Alcohol, in its many forms, is used in skin care and cosmetic formulations for a variety of purposes, and the presence of these substances in formulations is always the source of discussion concerning their claimed beneficial or adverse properties.
The use of alcohols in cosmetic formulations is to frequently misunderstood, as the popular conception of alcohols is that of solvents that dry and irritate the skin. While this is true in the case of many commercial and industrial alcohols, it is important to understand the particular properties of the different alcohol commonly found in cosmetic products, and the roles they play in the formulations.
Simple alcohol such as ethyl alcohol, isopropyl alcohol (rubbing) and denatured alcohol (SDA) are derived from the fermentation of sugars, starches and other carbohydrates. Their major property is that of an antibacterial, but they are also excellent solvents of fats and lipids, and are consequently used in formulations to help remove excess oil. When applied in sufficient quantities and frequency, they may induce dry skin conditions.
Simple alcohol are very thin and water like. They are very volatile and will therefore evaporate very quickly. This rapid evaporation gives astringents the perception of a “tightening” effect.
Denatured alcohol or SDA alcohol is often marketed as being special and different than other alcohols, but are simply alcohol that have been rendered undrinkable by the addition of a denaturant such as denatonium benzoate. Their other properties are largely unchanged.
Simple alcohols are commonly used medically as antiseptics, and in a wide variety of cosmetic products such as toners, fresheners, perfumes, suntan lotions and deodorants. In addition to acting as a solvent, they are used as thickeners or texturisers in conjunction with other ingredients.
Because these alcohols are solvents of sebaceous and epidermal lipids, conditions of sensitivity and lipid dryness will contraindicate the use of products containing high quantities of these substances. (Cleansers, toners etc) It is because of this reason that “alcohol free”cleansers and toners are popular.
Many forms of acne that exhibit low levels of surface lipids will also generally suffer adverse reactions from the application of alcohol rich formulations.
Non drying alcohol
There are another group of more complex alcohols known as fatty alcohol which exhibit emollient and occlusive properties when used in cosmetic formulations.
These non-drying alcohols have a more complex molecular structure than simple alcohol, and are generally derived from both animal and marine sources or synthesized from chemical substitutes. In their raw state they generally have a thick, waxy texture, although some are almost solids at room temperature.
These thicker, more substantial substances are used in formulations to achieve a smooth velvety feel, and are usually a major emollient or emulsifying portion of cosmetic formulations with a creamy consistency. Their occlusive properties help trap moisture and slow down the transdermal water flow.

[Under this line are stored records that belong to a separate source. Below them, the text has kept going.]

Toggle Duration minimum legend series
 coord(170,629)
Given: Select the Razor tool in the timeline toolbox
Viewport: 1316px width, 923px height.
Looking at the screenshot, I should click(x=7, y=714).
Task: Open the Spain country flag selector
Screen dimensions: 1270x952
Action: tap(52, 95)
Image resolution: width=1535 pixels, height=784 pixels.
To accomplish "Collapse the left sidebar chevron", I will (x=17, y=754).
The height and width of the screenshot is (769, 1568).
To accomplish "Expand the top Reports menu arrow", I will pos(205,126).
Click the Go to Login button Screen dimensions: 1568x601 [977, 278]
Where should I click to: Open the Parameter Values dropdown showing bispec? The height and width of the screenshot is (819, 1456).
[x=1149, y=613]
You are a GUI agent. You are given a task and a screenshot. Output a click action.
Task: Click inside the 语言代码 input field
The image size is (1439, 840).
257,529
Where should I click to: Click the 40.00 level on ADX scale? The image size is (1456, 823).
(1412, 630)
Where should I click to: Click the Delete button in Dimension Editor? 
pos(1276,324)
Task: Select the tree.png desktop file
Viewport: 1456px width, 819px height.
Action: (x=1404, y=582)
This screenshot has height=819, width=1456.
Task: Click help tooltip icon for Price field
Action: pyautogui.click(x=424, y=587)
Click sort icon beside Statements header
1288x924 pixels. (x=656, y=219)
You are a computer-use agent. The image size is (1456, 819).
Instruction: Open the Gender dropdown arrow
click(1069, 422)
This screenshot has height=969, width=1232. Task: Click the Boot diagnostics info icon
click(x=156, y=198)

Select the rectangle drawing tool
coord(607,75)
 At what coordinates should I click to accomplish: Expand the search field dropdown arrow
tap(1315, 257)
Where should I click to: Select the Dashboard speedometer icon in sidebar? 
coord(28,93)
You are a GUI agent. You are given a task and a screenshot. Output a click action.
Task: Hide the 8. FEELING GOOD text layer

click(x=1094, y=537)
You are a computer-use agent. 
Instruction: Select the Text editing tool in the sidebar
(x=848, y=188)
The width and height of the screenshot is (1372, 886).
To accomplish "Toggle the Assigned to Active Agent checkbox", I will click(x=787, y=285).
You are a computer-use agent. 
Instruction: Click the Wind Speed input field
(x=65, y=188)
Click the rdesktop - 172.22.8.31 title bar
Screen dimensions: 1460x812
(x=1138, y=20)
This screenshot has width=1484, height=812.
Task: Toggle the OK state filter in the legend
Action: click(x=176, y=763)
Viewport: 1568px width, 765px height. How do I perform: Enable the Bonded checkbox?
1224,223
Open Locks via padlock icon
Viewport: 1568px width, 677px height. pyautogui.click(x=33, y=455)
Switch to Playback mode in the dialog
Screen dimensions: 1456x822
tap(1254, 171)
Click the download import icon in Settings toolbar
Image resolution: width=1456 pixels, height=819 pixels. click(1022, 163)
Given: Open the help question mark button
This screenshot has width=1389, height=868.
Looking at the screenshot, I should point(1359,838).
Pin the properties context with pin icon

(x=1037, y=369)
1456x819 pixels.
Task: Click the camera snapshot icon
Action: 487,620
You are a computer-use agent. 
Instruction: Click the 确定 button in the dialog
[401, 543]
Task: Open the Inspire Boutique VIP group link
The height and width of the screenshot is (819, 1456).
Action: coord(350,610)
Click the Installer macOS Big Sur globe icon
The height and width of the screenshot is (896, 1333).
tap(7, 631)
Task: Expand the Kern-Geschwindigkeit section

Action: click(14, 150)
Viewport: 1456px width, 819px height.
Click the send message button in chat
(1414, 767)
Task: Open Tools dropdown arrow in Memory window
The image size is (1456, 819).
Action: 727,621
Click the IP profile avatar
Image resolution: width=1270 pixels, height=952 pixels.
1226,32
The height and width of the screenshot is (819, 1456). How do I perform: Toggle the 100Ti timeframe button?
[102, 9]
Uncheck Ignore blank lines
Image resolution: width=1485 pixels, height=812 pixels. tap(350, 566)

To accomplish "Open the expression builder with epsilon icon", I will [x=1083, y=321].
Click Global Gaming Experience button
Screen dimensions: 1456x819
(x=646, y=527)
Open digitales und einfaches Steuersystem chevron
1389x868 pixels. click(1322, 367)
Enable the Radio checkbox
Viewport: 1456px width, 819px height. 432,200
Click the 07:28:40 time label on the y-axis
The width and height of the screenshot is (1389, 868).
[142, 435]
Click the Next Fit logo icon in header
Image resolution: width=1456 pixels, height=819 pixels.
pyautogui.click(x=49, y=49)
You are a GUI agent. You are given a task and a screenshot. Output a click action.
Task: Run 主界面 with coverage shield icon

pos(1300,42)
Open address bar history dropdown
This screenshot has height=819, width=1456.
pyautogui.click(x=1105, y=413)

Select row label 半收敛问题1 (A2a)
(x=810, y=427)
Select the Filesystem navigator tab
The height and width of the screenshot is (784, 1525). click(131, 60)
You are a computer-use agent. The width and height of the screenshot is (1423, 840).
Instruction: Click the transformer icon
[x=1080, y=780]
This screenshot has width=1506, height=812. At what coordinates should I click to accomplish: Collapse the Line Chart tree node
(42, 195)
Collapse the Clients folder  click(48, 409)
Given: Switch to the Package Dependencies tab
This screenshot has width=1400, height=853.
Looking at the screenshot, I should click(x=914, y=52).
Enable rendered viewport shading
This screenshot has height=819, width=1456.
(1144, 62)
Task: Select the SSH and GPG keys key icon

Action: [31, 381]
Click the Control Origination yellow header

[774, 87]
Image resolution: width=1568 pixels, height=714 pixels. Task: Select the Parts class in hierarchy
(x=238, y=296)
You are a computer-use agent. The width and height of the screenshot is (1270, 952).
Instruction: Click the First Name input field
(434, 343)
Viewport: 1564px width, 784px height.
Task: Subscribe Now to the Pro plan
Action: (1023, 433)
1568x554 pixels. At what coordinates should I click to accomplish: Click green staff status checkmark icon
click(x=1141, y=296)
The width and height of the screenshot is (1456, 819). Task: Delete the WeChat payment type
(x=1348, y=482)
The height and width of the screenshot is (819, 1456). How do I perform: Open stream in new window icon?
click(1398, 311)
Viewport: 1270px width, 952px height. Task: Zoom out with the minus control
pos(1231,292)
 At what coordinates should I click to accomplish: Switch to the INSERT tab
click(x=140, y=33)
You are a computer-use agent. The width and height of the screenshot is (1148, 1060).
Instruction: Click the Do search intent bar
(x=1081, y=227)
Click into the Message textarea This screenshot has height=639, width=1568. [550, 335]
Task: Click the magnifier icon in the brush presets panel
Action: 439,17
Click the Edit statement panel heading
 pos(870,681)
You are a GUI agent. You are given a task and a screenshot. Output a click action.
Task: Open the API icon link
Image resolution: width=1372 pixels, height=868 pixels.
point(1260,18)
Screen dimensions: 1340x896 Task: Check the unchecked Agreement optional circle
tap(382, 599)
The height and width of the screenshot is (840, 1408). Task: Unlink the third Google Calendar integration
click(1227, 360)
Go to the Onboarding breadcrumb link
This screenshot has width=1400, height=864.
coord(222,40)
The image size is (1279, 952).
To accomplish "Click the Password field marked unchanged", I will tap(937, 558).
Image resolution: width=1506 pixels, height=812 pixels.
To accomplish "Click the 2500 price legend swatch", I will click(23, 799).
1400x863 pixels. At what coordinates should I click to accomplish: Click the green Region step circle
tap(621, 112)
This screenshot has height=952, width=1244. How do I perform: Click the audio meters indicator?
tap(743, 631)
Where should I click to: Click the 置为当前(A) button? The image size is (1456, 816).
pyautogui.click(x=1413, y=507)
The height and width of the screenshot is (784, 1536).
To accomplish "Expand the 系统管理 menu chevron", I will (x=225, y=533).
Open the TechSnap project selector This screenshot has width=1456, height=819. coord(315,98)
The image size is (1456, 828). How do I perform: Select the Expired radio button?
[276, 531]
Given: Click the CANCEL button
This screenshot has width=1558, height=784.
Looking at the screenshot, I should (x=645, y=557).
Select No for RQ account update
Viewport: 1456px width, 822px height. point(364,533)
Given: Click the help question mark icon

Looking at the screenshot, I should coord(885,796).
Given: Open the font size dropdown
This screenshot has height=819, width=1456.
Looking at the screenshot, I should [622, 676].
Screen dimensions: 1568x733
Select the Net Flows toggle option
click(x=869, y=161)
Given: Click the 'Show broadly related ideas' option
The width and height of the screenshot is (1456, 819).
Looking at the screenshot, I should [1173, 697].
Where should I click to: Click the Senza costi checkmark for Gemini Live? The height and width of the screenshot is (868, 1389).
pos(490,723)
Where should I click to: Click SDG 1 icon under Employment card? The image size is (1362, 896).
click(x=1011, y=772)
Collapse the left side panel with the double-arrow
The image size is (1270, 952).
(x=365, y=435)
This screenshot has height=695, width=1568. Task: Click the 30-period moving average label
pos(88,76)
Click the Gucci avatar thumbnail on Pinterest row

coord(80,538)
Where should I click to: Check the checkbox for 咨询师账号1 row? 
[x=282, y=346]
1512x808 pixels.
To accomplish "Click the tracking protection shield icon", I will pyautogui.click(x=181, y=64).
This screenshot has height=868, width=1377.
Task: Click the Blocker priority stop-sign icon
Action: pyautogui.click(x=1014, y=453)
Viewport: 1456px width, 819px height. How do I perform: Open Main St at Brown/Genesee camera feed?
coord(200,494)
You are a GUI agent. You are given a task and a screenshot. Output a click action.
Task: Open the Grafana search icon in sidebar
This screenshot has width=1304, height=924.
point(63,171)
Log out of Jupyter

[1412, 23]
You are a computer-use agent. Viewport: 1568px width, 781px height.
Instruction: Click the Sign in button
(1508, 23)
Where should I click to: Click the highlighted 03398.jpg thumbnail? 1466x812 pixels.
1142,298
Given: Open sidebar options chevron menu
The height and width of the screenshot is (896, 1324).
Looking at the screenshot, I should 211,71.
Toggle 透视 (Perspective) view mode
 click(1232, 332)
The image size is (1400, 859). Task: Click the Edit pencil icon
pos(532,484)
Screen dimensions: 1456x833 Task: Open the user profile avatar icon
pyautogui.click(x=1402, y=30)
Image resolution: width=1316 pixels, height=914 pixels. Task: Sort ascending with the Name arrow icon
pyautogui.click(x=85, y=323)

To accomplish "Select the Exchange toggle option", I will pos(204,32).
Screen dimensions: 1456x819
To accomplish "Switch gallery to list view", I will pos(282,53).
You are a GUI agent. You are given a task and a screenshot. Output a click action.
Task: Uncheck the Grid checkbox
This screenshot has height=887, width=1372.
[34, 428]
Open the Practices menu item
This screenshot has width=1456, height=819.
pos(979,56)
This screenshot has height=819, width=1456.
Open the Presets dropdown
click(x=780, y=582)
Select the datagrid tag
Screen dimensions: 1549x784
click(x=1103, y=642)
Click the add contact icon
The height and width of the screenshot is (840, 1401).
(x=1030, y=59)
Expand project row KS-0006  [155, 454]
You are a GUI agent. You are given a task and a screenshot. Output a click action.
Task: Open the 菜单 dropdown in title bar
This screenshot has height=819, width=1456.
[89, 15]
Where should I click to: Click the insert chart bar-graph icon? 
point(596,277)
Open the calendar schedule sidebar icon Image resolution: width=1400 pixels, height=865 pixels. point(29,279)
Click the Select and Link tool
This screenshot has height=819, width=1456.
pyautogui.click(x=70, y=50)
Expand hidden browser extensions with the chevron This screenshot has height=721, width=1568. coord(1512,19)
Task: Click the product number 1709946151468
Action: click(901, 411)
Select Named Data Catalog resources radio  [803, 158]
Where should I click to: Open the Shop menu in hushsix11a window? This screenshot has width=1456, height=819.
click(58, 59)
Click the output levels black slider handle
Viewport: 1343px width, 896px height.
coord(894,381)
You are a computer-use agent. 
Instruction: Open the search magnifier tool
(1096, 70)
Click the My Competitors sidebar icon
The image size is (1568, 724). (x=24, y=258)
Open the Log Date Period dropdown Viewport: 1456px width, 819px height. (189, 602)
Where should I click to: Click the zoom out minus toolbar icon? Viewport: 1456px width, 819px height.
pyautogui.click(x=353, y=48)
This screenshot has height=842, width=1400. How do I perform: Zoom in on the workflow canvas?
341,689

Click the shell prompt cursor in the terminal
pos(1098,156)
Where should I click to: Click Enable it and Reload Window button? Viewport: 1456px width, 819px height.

Common fatty alcohols include caprylic, cetearyl, cetyl, decyl, isostearyl, lauryl, myristyl, oleyl and stearyl alcohols.
Some fatty alcohols (oleyl, isostearyl, lauryl) exhibit varying degrees of comedogenicity, and when used in high quantities in formulations, may cause adverse reactions on acne prone skins.
There are essentially two types of alcohol found in cosmetic formulations that exhibit diverse properties. The light, volatile alcohols are employed for their antiseptic, astringent, fat and lipid solvent properties, while the heavier emollient alcohols are used for their occlusive and lubricating properties.
Logically, application of the lighter alcohols in sufficient quantities and frequency will dry susceptible skins. However, these alcohols do not show adverse drying effects when used in lower concentrations in conjunction with other moisture binding substances.
The heavier fatty alcohols exhibit beneficial occlusive properties and provide a smooth feel when applied to the skin. Certain types in high concentrations should be avoided for use on specific skin conditions such as oily or acne prone.
Alcohols have a definite place in cosmetic formulations, and the use of formulations containing them will be dependant upon the result the therapist wishes to achieve in relation to the skin condition she is treating.
1. John Knowton, CChem MRSC & Steven Pearce, Bsc, CChem, MRSC: Handbook of Cosmetic Science & Technology.
2. Monroe Lanzet, PhD: Comedogenic effects of raw materials. Cosmetics & Toiletries Journal.
3. Ruth Winter: Dictionary of cosmetic ingredients.
4. Dr Andrew Scheman & David Severston: Cosmetics buying guide.